WTI back in the red below $ 53 amid China growth concerns

After having settled 1.5% higher on Friday, oil futures on NYMEX returned to the red zone and reversed more-than half of the previous rally, as China growth concerns re-emerged after the Chinese Premier Li said over the weekend that China aims to expand its economy by around 6.5% in 2017, as compared to 6.7% growth seen last year. China is the world’s second largest oil consumer, behind the US.

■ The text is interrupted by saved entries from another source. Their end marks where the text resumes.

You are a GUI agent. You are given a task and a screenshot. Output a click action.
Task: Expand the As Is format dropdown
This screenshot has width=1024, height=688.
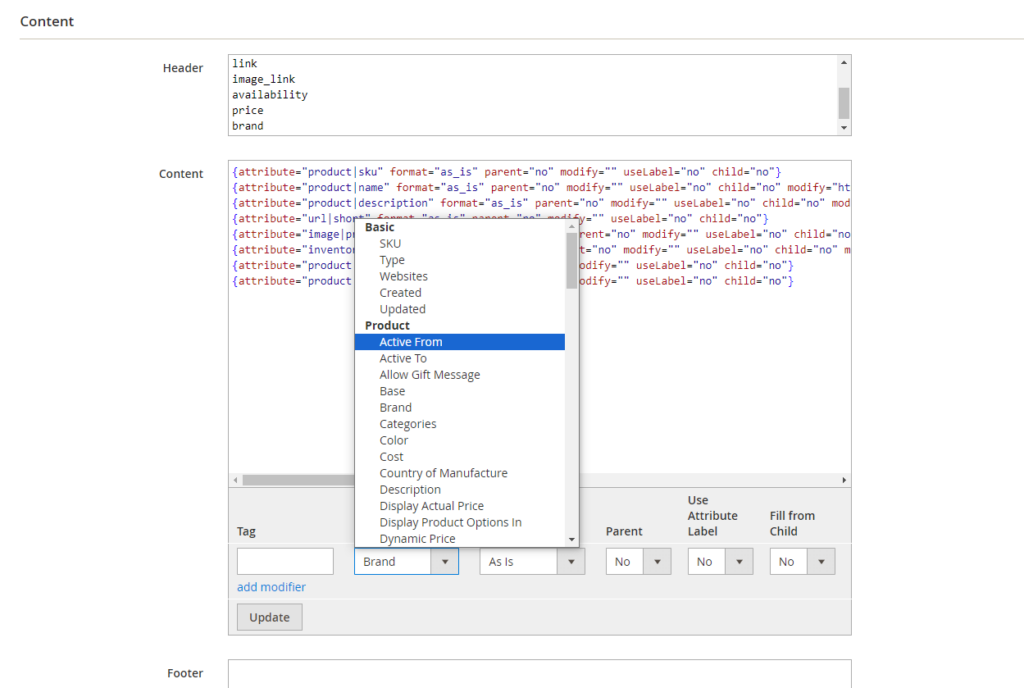click(x=531, y=562)
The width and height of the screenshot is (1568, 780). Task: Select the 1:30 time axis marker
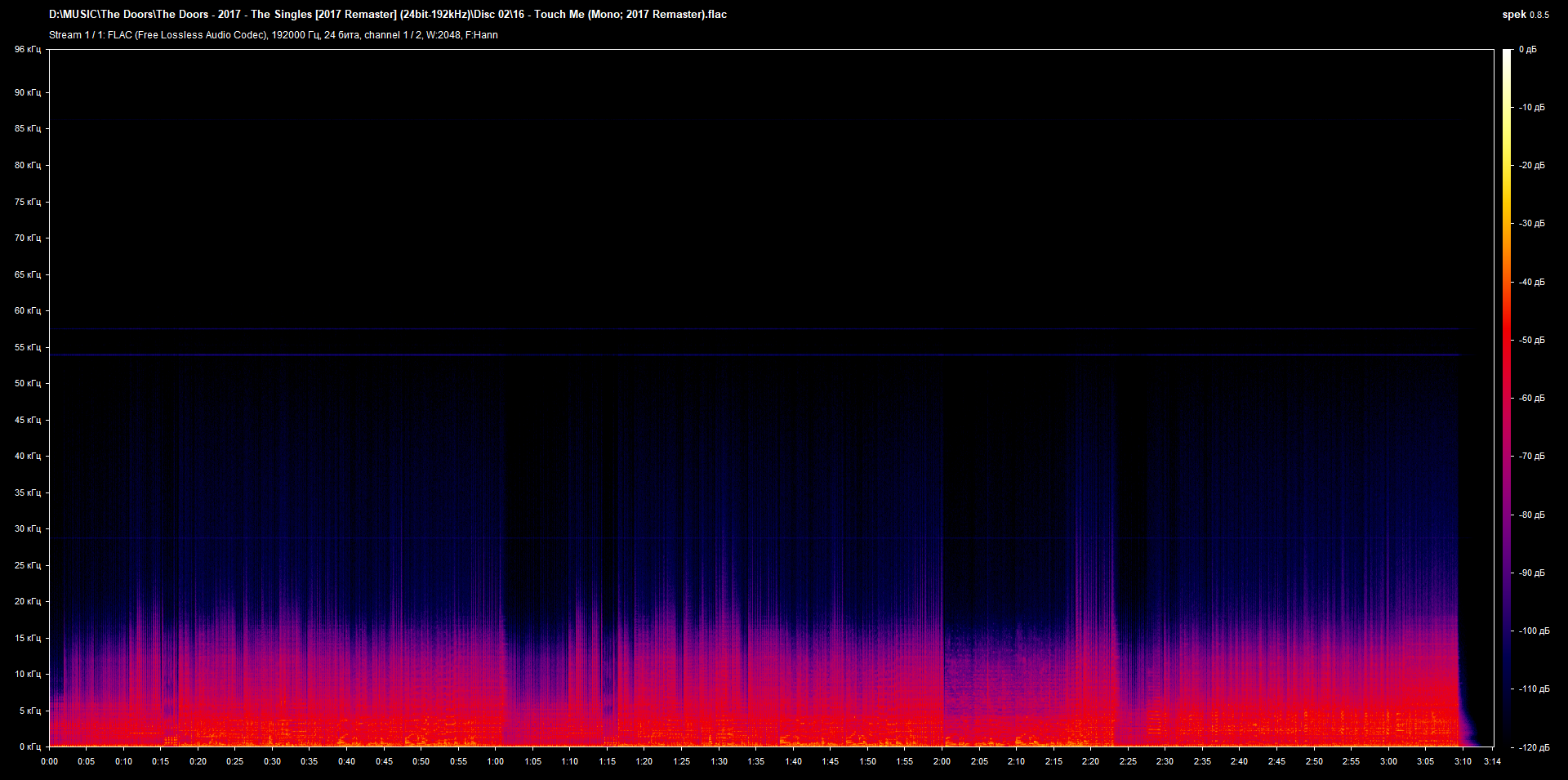(719, 761)
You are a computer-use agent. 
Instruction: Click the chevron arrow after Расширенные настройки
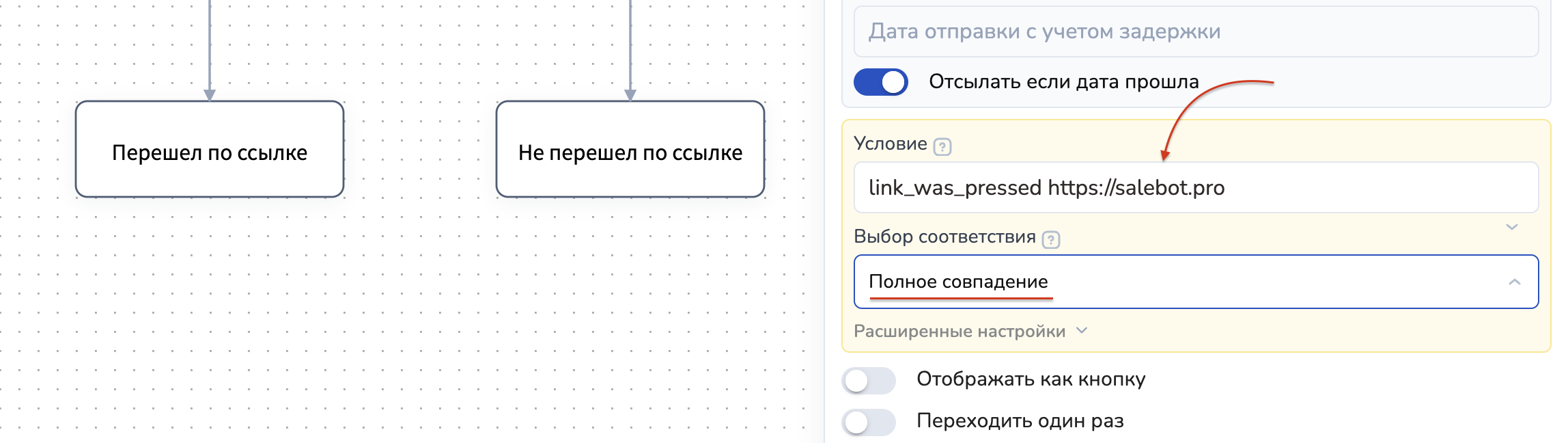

Additionally, markets remain uncertain whether Russia will adhere strictly with the OPEC oil output cut deal, and hence, prefer to stay short on the black gold. Also, increased odds of a Fed rate hike next week keep the sentiment around the greenback underpinned somewhat, weighing negatively on the USD-sensitive oil. A stronger US dollar makes the dollar denominated oil more expensive for holders in foreign currencies and vice-versa.

Markets now await the weekly crude inventories report from the US due out on Tuesday and Wednesday for fresh direction on oil.

WTI technical levels        

A break above $ 53.59/64 (20 & 10-DMA) could yield a test of $ 54.30 (intermittent tops), beyond which $ 55 (zero figure) could be tested. While a breach of support at $ 52.56 (3-week lows) would expose the 100-DMA support of $ 51.31, below which downside opens up for a test of $ 50 mark – key psychological support.